While Butler and Ribstein advocate repealing SOX, they realize that political reality suggests that Congress will not abandon SOX, but most likely will respond to the mounting criticism by fixing the act’s most egregious faults. Congress should have an opportunity to do just that if a lawsuit alleging the unconstitutionality of the Public Company Accounting Oversight Board--created by SOX to oversee the auditors of public companies--is successful. The authors propose the following changes to SOX:
- Defuse the litigation time bomb by prohibiting private lawsuits;
- Allow firms to opt into or opt out of some of SOX’s provisions;
- Exempt foreign firms either from SOX generally or from specific provisions;
- Exempt all but the largest corporations;
- Remove criminal penalties to avoid the potential for prosecutorial abuse of criminal sanctions;
- Revise and soften section 404--known as the internal control provision--which penalizes and even criminalizes the failure of executives to disclose even remote risks that might later turn into problems.

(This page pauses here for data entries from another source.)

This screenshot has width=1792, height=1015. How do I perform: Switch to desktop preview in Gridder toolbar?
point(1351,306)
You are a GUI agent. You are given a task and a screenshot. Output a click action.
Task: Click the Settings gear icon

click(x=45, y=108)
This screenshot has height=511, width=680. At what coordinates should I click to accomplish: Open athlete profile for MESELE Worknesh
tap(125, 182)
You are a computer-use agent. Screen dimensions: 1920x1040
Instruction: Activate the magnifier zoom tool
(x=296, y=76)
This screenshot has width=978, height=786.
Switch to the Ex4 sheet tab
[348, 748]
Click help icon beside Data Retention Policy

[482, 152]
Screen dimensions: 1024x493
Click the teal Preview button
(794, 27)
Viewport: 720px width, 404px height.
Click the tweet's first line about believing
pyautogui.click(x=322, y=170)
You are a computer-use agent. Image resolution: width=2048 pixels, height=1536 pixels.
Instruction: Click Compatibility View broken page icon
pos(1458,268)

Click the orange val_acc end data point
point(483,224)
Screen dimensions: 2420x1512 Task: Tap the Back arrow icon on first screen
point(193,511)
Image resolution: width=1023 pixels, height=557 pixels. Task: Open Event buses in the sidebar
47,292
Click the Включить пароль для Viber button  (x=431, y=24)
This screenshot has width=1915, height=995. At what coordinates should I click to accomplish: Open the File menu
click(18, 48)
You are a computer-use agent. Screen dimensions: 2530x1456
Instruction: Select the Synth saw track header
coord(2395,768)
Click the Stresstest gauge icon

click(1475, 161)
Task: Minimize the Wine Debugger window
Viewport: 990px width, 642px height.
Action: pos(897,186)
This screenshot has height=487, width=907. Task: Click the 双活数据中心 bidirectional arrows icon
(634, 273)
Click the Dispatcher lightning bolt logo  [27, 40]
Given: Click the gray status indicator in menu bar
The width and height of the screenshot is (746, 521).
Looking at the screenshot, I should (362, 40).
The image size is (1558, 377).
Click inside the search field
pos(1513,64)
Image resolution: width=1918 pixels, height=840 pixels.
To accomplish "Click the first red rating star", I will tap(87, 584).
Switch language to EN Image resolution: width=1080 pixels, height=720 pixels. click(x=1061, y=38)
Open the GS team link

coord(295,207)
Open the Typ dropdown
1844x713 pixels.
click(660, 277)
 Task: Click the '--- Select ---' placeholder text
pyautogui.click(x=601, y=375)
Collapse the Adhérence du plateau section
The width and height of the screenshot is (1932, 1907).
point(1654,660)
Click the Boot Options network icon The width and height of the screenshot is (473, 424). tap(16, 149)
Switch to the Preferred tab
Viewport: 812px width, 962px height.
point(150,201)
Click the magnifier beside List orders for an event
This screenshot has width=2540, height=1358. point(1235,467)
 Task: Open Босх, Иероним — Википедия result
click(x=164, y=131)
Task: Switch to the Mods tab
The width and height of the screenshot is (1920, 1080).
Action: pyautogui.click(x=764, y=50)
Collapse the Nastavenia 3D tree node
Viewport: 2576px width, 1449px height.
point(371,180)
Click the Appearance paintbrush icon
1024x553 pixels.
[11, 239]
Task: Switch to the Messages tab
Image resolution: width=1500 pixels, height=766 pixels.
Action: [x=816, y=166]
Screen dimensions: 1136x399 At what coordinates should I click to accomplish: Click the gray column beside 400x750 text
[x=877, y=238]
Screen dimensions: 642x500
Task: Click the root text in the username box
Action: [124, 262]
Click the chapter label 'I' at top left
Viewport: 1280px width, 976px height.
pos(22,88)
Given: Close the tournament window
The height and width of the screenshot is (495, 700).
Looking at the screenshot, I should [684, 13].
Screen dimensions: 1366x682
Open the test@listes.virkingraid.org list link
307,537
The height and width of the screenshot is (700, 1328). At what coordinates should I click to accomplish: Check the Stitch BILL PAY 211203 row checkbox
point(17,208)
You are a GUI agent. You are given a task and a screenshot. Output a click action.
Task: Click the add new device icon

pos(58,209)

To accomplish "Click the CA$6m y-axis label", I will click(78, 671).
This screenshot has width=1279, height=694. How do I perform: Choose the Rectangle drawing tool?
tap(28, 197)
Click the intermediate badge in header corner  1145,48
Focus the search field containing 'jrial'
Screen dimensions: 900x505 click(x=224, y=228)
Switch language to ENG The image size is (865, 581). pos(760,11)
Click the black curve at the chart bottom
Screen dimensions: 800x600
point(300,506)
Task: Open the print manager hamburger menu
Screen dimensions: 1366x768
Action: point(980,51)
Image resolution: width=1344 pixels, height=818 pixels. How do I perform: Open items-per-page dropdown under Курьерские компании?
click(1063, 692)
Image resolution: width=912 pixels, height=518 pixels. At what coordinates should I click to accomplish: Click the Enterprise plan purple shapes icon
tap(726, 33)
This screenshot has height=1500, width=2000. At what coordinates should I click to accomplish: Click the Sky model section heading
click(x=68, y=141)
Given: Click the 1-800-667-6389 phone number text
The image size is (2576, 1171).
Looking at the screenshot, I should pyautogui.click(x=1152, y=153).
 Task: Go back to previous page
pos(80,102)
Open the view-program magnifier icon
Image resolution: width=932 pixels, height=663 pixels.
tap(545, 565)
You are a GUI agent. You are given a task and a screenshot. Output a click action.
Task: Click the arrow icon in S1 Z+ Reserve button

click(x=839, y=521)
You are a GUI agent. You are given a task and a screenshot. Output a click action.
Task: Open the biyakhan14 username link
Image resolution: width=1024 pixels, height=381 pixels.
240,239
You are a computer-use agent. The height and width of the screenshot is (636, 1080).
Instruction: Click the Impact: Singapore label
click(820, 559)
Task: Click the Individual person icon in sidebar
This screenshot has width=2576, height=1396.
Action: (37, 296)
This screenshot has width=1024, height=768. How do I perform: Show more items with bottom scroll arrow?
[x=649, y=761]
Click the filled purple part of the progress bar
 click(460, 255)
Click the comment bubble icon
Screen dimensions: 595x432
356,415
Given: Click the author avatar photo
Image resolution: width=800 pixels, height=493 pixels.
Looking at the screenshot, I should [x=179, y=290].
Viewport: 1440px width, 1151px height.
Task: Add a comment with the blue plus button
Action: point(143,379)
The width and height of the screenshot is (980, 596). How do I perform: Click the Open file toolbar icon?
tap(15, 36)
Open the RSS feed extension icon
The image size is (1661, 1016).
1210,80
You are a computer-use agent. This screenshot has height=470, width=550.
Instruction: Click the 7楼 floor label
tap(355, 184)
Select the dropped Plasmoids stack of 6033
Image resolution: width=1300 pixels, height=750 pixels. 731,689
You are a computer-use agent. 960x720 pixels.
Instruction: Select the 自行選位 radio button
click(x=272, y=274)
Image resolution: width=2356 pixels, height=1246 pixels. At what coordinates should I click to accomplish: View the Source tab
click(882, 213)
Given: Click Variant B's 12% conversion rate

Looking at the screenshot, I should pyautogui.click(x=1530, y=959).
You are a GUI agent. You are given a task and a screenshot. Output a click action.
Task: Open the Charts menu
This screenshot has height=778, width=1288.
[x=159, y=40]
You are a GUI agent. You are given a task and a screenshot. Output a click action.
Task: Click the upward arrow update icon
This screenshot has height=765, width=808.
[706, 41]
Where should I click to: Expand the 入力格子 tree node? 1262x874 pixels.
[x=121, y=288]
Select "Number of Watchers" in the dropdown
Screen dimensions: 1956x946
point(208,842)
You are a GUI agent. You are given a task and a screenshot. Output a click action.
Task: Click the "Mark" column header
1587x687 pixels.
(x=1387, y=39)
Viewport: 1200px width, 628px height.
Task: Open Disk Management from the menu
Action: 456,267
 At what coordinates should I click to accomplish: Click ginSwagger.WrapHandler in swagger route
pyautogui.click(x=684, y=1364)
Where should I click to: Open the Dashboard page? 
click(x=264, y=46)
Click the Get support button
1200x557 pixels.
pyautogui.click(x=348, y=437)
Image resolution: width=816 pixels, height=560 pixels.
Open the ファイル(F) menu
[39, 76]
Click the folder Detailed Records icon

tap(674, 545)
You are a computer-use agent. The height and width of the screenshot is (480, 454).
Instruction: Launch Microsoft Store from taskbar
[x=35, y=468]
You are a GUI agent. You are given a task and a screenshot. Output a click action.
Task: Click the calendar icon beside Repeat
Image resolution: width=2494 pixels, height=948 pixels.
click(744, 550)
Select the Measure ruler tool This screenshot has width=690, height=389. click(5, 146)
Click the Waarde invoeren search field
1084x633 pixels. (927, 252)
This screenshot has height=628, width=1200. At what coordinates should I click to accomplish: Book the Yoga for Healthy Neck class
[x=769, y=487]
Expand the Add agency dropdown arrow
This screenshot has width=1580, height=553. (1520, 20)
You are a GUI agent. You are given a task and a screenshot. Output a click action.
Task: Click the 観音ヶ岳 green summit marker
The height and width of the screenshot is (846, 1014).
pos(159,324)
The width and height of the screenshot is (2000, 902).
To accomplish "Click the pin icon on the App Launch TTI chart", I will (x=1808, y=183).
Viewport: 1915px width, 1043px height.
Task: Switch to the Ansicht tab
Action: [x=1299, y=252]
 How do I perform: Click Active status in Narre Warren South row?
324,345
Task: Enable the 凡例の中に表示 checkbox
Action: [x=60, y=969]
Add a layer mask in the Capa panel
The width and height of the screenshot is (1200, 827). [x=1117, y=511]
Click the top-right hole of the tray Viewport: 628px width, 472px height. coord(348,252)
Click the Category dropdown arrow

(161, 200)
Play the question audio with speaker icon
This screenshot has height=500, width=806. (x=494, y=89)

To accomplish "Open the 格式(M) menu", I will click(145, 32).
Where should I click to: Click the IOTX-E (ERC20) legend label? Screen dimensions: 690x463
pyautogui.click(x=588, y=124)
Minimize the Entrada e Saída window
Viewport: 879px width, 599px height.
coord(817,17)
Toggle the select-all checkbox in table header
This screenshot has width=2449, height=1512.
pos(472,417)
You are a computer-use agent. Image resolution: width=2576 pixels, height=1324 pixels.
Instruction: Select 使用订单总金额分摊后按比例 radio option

Butler and Ribstein conclude, “SOX’s attempt to create a perfect world with zero fraud goes too far. Moreover, it is well-accepted in the financial economics literature that the costs and benefits of securities regulation should be evaluated from the perspective of the typical shareholders who can avoid some costs of fraud by investing in diversified portfolios of shares. By imposing the costs of eliminating fraud on all firms in investors’ portfolios, the SOX mandates are a terrible deal for the ordinary investors it purports to protect.”
Henry N. Butler is the James Farley Professor of Economics, George L. Argyros School of Business and Economics, Chapman University, and director of the Judicial Education Program at the AEI-Brookings Joint Center for Regulatory Studies. Larry E. Ribstein is the Richard and Marie Corman Professor of Law, University of Illinois College of Law.